Reproduce all of the lines below, requests included, and shift every coordinate in the answers up by 115. Leave the pictures out of your answer.

Records drawn from a data collection.
+ + + + + + +

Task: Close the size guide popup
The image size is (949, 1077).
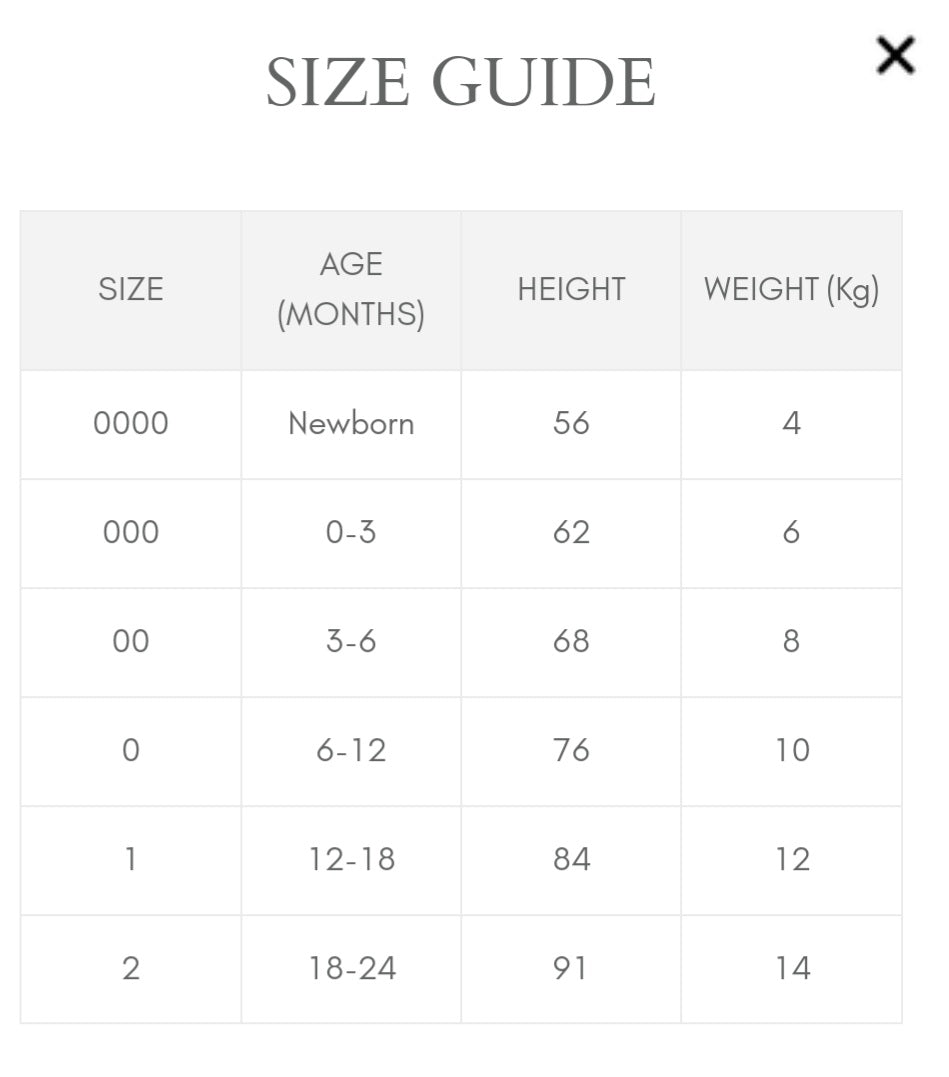Action: click(896, 55)
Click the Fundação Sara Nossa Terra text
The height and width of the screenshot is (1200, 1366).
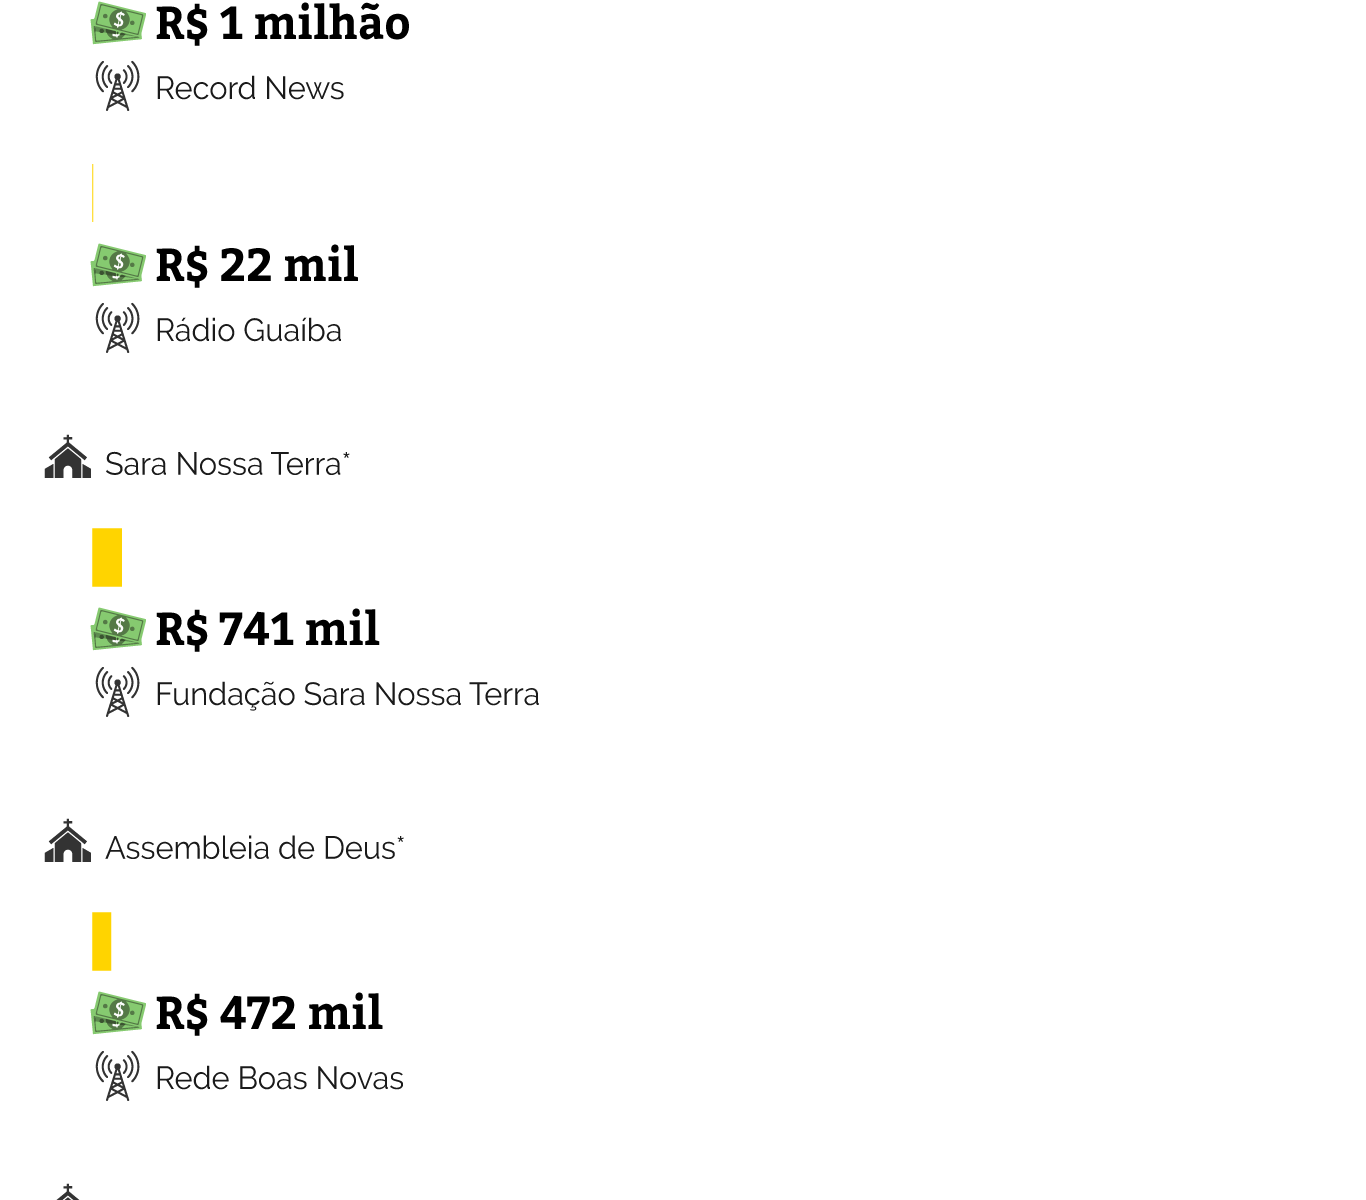click(347, 695)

+ + + + + + +

FULL RESPONSE.
Task: Close the size guide popup
The image size is (949, 1077).
Action: click(1011, 170)
Click the Fundação Sara Nossa Terra text
The height and width of the screenshot is (1200, 1366).
click(462, 810)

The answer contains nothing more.